■ Goal ■
Rewrite the entries from the start through the line containing "Decline [button] (731, 656)", swapping "Promo" for "Offers" and leaving everything else unchanged. Leave the pictures out of your answer.

■ Dataset rows ■
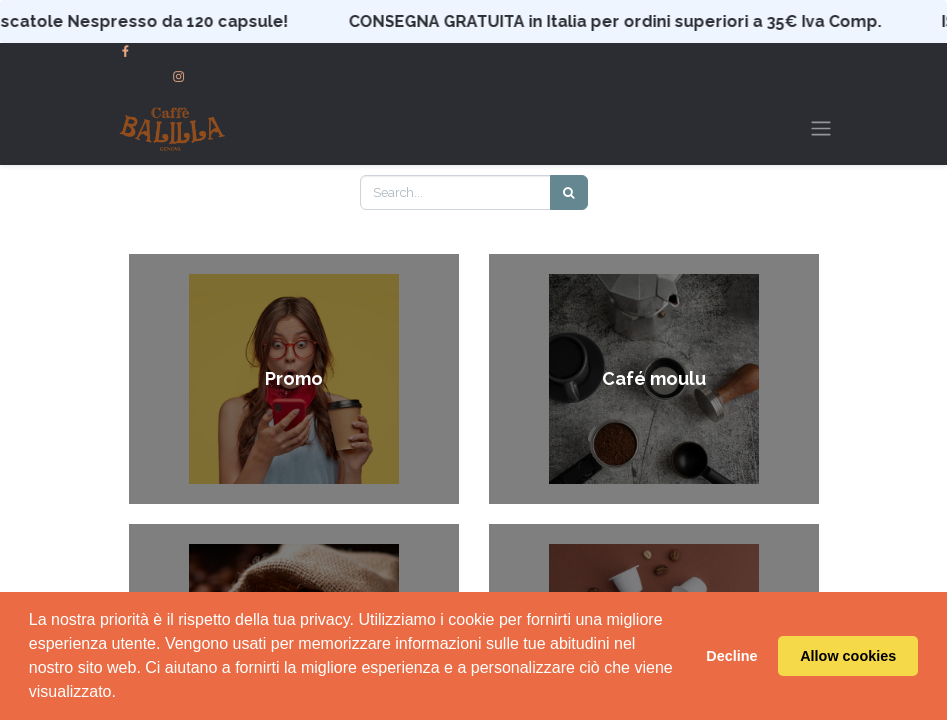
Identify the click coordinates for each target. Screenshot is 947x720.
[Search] (569, 192)
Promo (294, 379)
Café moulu (654, 379)
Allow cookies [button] (848, 656)
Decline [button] (731, 656)
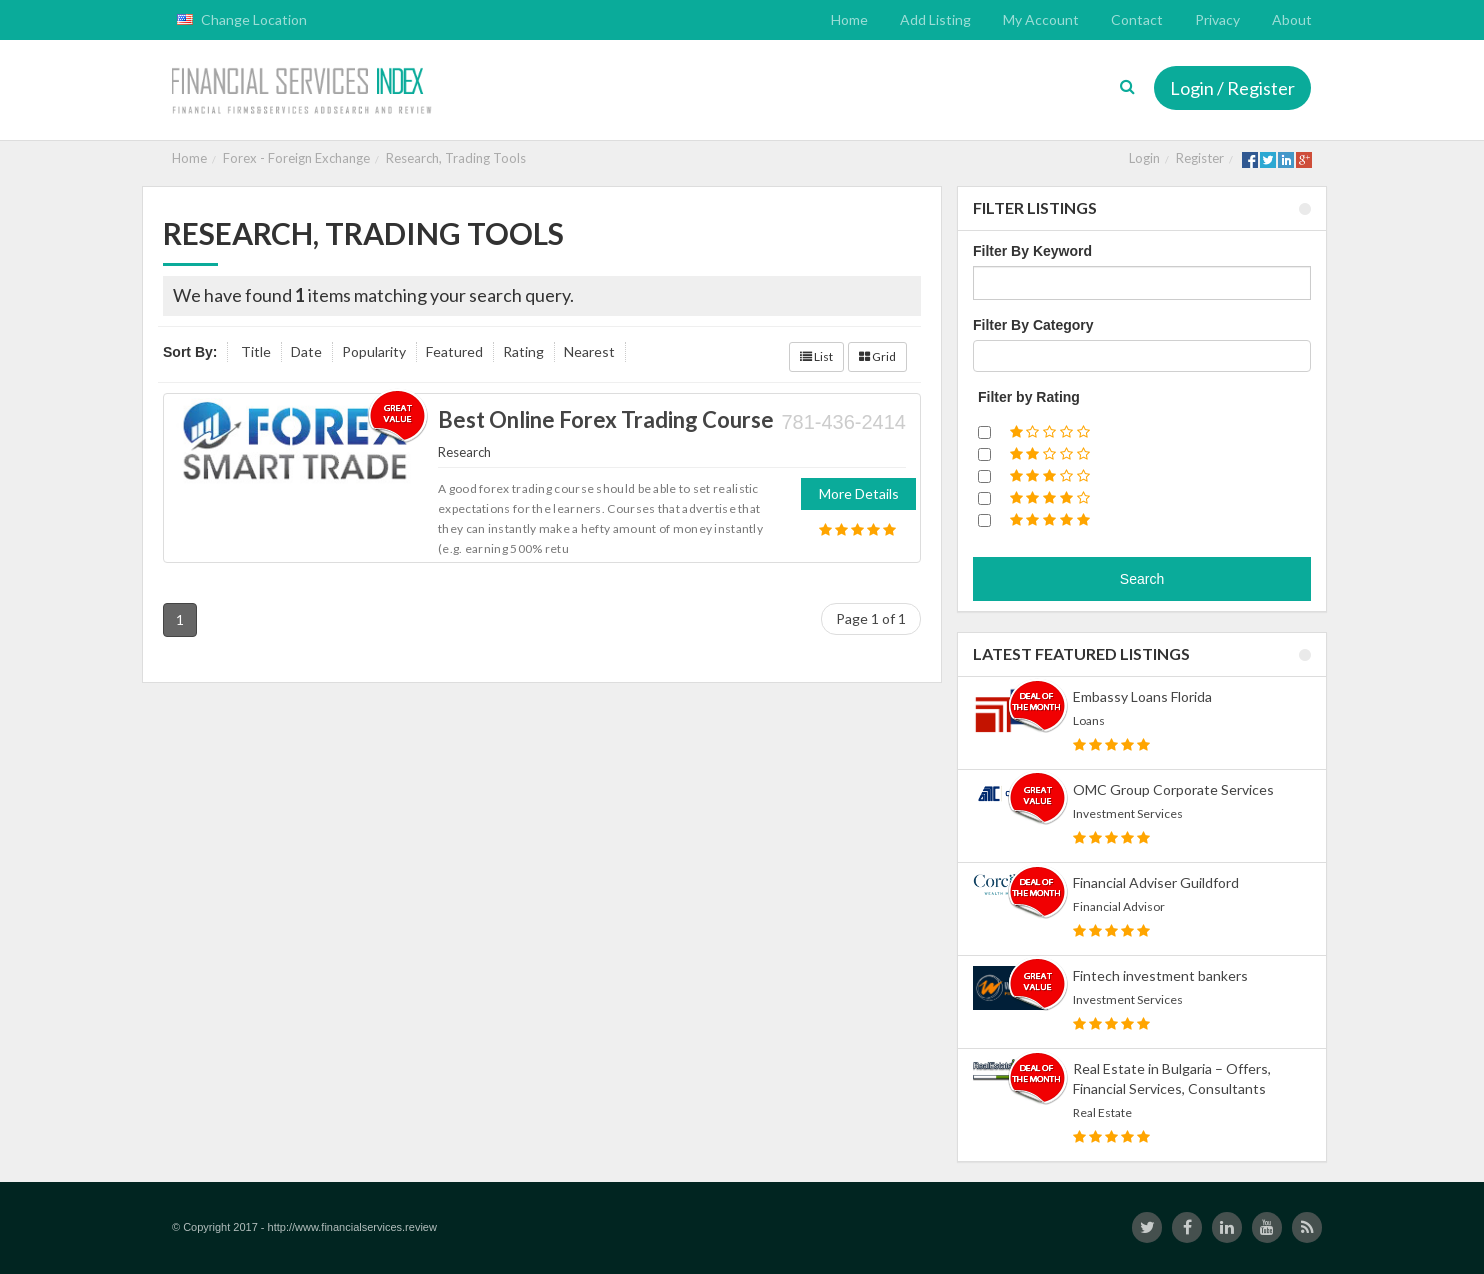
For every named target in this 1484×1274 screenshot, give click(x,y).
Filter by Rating (1029, 397)
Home (189, 158)
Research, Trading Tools (456, 158)
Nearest (589, 351)
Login (1144, 158)
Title (256, 351)
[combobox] (1142, 356)
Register (1200, 158)
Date (306, 351)
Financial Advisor (1119, 906)
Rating (523, 351)
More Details (859, 493)
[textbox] (984, 356)
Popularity (374, 351)
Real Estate (1102, 1112)
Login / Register (1232, 88)
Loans (1089, 720)
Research (464, 452)
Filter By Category (1033, 325)
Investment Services (1128, 813)
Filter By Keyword (1032, 251)
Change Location (242, 19)
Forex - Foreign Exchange (296, 158)
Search (1142, 579)
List (816, 356)
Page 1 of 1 (871, 618)
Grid (877, 356)
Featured (454, 351)
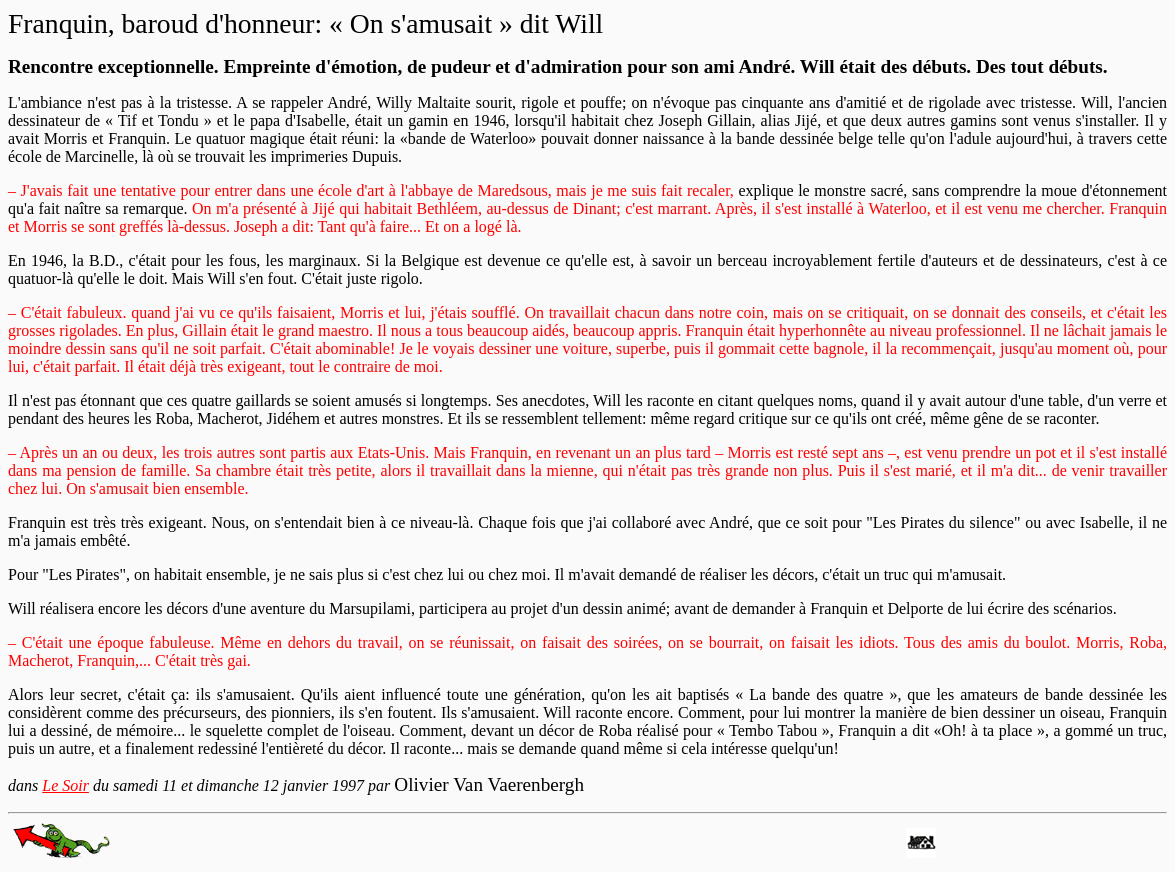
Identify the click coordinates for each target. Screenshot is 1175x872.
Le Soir (65, 785)
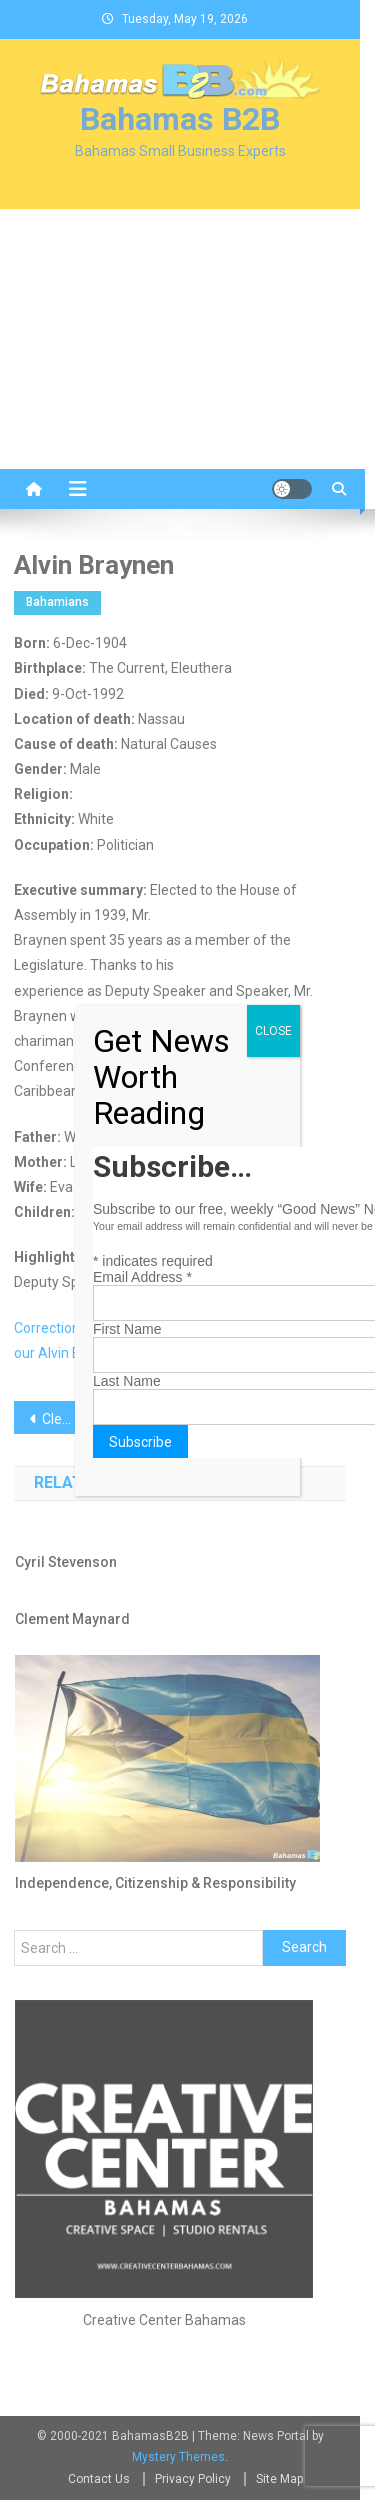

■ Result ■
Identify the click coordinates for each target. Screenshot is 947x720.
[Search] (569, 192)
Offers (294, 379)
Café moulu (654, 379)
Allow cookies [button] (848, 656)
Decline [button] (731, 656)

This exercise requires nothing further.